*Prompt:* Reproduce each of the rows below verbatim, one per line, keeping every character unchanged.

*Records for this task:*
** START **

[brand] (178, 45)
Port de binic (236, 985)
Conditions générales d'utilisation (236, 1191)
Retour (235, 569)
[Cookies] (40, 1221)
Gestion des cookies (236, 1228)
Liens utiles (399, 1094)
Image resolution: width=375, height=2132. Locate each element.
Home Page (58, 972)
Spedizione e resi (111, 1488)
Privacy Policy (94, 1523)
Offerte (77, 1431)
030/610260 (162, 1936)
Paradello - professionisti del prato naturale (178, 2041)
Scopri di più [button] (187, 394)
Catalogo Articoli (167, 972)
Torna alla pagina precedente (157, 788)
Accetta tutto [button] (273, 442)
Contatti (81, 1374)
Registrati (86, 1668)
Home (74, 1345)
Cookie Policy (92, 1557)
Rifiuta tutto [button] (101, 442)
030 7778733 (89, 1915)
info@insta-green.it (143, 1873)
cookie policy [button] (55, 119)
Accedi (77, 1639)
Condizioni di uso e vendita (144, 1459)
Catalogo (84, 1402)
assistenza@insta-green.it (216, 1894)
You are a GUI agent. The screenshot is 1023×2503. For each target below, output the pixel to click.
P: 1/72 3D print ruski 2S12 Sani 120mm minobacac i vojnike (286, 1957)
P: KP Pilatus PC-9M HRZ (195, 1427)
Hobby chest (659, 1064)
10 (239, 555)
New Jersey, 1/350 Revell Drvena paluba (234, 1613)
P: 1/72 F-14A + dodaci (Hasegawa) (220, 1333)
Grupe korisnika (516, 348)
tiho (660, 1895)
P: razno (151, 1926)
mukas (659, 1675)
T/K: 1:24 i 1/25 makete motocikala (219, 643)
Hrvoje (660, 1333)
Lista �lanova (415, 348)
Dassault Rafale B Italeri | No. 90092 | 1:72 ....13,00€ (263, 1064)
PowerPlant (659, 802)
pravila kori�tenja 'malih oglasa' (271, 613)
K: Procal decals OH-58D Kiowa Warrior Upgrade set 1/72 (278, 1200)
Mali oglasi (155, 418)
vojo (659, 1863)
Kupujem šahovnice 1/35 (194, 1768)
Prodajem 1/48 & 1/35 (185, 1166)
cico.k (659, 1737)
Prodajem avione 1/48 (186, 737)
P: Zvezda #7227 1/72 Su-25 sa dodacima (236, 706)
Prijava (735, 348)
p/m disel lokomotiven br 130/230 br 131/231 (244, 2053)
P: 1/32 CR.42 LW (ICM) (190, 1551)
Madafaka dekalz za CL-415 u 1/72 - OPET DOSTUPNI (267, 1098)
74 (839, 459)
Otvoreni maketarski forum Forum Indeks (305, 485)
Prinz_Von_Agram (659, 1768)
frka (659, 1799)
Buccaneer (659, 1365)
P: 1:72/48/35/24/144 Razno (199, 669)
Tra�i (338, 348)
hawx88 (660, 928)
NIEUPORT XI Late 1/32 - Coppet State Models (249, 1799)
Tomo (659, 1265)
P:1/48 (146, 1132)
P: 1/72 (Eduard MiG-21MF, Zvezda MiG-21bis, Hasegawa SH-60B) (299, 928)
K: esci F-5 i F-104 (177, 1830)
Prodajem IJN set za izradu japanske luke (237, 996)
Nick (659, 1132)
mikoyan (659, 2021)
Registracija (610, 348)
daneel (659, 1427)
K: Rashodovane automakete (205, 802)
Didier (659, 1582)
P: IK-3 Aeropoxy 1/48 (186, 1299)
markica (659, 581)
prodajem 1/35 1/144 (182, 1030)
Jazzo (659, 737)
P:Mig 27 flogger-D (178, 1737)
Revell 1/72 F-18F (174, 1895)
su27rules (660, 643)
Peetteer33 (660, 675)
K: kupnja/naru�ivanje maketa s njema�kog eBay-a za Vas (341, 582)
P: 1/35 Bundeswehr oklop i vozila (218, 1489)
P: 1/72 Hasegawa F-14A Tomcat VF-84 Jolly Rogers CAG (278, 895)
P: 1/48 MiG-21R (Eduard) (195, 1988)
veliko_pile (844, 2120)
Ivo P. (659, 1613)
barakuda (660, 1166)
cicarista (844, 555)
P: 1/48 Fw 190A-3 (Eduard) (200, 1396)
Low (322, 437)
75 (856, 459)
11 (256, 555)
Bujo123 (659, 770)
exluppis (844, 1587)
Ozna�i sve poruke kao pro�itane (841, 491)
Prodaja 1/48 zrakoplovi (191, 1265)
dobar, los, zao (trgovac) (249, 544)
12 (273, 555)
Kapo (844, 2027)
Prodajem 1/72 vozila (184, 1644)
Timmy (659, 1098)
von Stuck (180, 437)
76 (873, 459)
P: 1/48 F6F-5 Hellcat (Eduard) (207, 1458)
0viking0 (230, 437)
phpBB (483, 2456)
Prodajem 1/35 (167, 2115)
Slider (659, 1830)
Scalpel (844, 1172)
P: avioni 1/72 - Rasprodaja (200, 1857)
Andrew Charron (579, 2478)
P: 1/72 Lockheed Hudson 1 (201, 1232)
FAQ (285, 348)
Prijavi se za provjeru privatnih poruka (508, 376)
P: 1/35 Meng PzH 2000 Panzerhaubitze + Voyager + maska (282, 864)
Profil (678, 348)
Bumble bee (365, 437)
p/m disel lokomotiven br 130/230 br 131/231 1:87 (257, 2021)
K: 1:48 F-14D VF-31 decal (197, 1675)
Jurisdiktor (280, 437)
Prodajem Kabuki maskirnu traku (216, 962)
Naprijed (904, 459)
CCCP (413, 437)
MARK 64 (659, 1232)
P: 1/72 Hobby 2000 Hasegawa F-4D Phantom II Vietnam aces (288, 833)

** END **

*Output for this exercise:*
[brand] (178, 45)
Port de binic (236, 985)
Conditions générales d'utilisation (236, 1191)
Retour (235, 569)
[Cookies] (40, 1221)
Gestion des cookies (236, 1228)
Liens utiles (399, 1094)
Image resolution: width=375, height=2132. Locate each element.
Home Page (58, 972)
Spedizione e resi (111, 1488)
Privacy Policy (94, 1523)
Offerte (77, 1431)
030/610260 (162, 1936)
Paradello - professionisti del prato naturale (178, 2041)
Scopri di più [button] (187, 394)
Catalogo Articoli (167, 972)
Torna alla pagina precedente (157, 788)
Accetta tutto [button] (273, 442)
Contatti (81, 1374)
Registrati (86, 1668)
Home (74, 1345)
Cookie Policy (92, 1557)
Rifiuta tutto [button] (101, 442)
030 7778733 (89, 1915)
info@insta-green.it (143, 1873)
cookie policy [button] (55, 119)
Accedi (77, 1639)
Condizioni di uso e vendita (144, 1459)
Catalogo (84, 1402)
assistenza@insta-green.it (216, 1894)
You are a GUI agent. The screenshot is 1023×2503. For each target below, output the pixel to click.
P: 1/72 3D print ruski 2S12 Sani 120mm minobacac i vojnike (286, 1957)
P: KP Pilatus PC-9M HRZ (195, 1427)
Hobby chest (659, 1064)
10 (239, 555)
New Jersey, 1/350 Revell Drvena paluba (234, 1613)
P: 1/72 F-14A + dodaci (Hasegawa) (220, 1333)
Grupe korisnika (516, 348)
tiho (660, 1895)
P: razno (151, 1926)
mukas (659, 1675)
T/K: 1:24 i 1/25 makete motocikala (219, 643)
Hrvoje (660, 1333)
Lista �lanova (415, 348)
Dassault Rafale B Italeri | No. 90092 | 1:72 ....13,00€ (263, 1064)
PowerPlant (659, 802)
pravila kori�tenja 'malih oglasa' (271, 613)
K: Procal decals OH-58D Kiowa Warrior Upgrade set 1/72 (278, 1200)
Mali oglasi (155, 418)
vojo (659, 1863)
Kupujem šahovnice 1/35 (194, 1768)
Prodajem 1/48 & 1/35 (185, 1166)
cico.k (659, 1737)
Prodajem avione 1/48 (186, 737)
P: Zvezda #7227 1/72 Su-25 sa dodacima (236, 706)
Prijava (735, 348)
p/m disel lokomotiven br 130/230 br 131/231 (244, 2053)
P: 1/32 CR.42 LW (ICM) (190, 1551)
Madafaka dekalz za CL-415 u 1/72 - OPET DOSTUPNI (267, 1098)
74 (839, 459)
Otvoreni maketarski forum Forum Indeks (305, 485)
Prinz_Von_Agram (659, 1768)
frka (659, 1799)
Buccaneer (659, 1365)
P: 1:72/48/35/24/144 Razno (199, 669)
Tra�i (338, 348)
hawx88 (660, 928)
NIEUPORT XI Late 1/32 - Coppet State Models (249, 1799)
Tomo (659, 1265)
P:1/48 (146, 1132)
P: 1/72 (Eduard MiG-21MF, Zvezda MiG-21bis, Hasegawa SH-60B) (299, 928)
K: esci F-5 i F-104 (177, 1830)
Prodajem IJN set za izradu japanske luke (237, 996)
Nick (659, 1132)
mikoyan (659, 2021)
Registracija (610, 348)
daneel (659, 1427)
K: Rashodovane automakete (205, 802)
Didier (659, 1582)
P: IK-3 Aeropoxy 1/48 (186, 1299)
markica (659, 581)
prodajem 1/35 1/144 (182, 1030)
Jazzo (659, 737)
P:Mig 27 flogger-D (178, 1737)
Revell 1/72 F-18F (174, 1895)
su27rules (660, 643)
Peetteer33 (660, 675)
K: kupnja/naru�ivanje maketa s njema�kog eBay-a za Vas (341, 582)
P: 1/35 Bundeswehr oklop i vozila (218, 1489)
P: 1/72 Hasegawa F-14A Tomcat VF-84 Jolly Rogers CAG (278, 895)
P: 1/48 MiG-21R (Eduard) (195, 1988)
veliko_pile (844, 2120)
Ivo P. (659, 1613)
barakuda (660, 1166)
cicarista (844, 555)
P: 1/48 Fw 190A-3 (Eduard) (200, 1396)
Low (322, 437)
75 (856, 459)
11 (256, 555)
Bujo123 (659, 770)
exluppis (844, 1587)
Ozna�i sve poruke kao pro�itane (841, 491)
Prodaja 1/48 zrakoplovi (191, 1265)
dobar, los, zao (trgovac) (249, 544)
12 (273, 555)
Kapo (844, 2027)
Prodajem 1/72 vozila (184, 1644)
Timmy (659, 1098)
von Stuck (180, 437)
76 (873, 459)
P: 1/48 F6F-5 Hellcat (Eduard) (207, 1458)
0viking0 (230, 437)
phpBB (483, 2456)
Prodajem 1/35 (167, 2115)
Slider (659, 1830)
Scalpel (844, 1172)
P: avioni 1/72 - Rasprodaja (200, 1857)
Andrew Charron (579, 2478)
P: 1/72 Lockheed Hudson 1 (201, 1232)
FAQ (285, 348)
Prijavi se za provjeru privatnih poruka (508, 376)
P: 1/35 Meng PzH 2000 Panzerhaubitze + Voyager + maska (282, 864)
Profil (678, 348)
Bumble bee (365, 437)
p/m disel lokomotiven br 130/230 br 131/231 1:87 (257, 2021)
K: 1:48 F-14D VF-31 decal (197, 1675)
Jurisdiktor (280, 437)
Prodajem Kabuki maskirnu traku (216, 962)
Naprijed (904, 459)
CCCP (413, 437)
MARK 64 (659, 1232)
P: 1/72 Hobby 2000 Hasegawa F-4D Phantom II Vietnam aces (288, 833)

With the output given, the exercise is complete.